[Entries on target coordinates]
********************

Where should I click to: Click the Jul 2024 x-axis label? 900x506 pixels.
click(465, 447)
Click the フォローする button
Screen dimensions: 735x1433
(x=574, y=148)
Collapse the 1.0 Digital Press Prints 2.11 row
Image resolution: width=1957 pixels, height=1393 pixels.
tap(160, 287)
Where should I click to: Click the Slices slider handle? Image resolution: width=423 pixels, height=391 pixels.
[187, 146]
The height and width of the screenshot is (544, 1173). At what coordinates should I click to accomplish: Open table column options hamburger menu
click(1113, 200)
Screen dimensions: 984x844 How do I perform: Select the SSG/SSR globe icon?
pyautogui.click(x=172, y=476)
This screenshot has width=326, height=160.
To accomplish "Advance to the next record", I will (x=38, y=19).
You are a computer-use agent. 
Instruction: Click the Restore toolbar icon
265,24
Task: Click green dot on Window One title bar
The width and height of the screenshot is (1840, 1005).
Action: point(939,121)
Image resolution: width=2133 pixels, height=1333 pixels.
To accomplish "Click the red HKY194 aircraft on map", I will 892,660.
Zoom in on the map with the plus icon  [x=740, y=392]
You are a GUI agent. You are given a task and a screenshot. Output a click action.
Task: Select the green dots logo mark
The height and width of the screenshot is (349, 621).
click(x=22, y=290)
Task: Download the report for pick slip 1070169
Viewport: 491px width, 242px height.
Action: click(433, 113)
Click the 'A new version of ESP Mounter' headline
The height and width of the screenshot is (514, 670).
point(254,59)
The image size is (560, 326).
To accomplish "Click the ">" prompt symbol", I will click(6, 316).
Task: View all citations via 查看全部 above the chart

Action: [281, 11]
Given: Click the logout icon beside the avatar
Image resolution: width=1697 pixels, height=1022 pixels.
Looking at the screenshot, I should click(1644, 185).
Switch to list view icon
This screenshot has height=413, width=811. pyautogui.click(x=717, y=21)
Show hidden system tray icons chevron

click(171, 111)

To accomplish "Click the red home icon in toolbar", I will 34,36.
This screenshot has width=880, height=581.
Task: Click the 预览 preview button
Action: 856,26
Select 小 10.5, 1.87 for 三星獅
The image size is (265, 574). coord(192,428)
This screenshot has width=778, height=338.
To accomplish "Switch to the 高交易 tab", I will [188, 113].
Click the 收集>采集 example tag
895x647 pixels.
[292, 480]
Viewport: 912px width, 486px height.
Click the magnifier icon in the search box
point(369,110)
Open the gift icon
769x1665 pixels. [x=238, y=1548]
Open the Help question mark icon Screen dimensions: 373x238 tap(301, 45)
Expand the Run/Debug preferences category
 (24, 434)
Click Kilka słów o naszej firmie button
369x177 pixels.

********************

Arrange everything in the entries above, from the line containing "Task: View all" down to the line containing "769x1665 pixels. [x=238, y=1548]", as a Markdown table with the columns Row and Line. Leave out blank lines.

- FINISHED TASK
| Row | Line |
|---|---|
| 1 | Task: View all citations via 查看全部 above the chart |
| 2 | Action: [281, 11] |
| 3 | Given: Click the logout icon beside the avatar |
| 4 | Image resolution: width=1697 pixels, height=1022 pixels. |
| 5 | Looking at the screenshot, I should click(1644, 185). |
| 6 | Switch to list view icon |
| 7 | This screenshot has height=413, width=811. pyautogui.click(x=717, y=21) |
| 8 | Show hidden system tray icons chevron |
| 9 | click(171, 111) |
| 10 | To accomplish "Click the red home icon in toolbar", I will 34,36. |
| 11 | This screenshot has width=880, height=581. |
| 12 | Task: Click the 预览 preview button |
| 13 | Action: 856,26 |
| 14 | Select 小 10.5, 1.87 for 三星獅 |
| 15 | The image size is (265, 574). coord(192,428) |
| 16 | This screenshot has width=778, height=338. |
| 17 | To accomplish "Switch to the 高交易 tab", I will [188, 113]. |
| 18 | Click the 收集>采集 example tag |
| 19 | 895x647 pixels. |
| 20 | [292, 480] |
| 21 | Viewport: 912px width, 486px height. |
| 22 | Click the magnifier icon in the search box |
| 23 | point(369,110) |
| 24 | Open the gift icon |
| 25 | 769x1665 pixels. [x=238, y=1548] |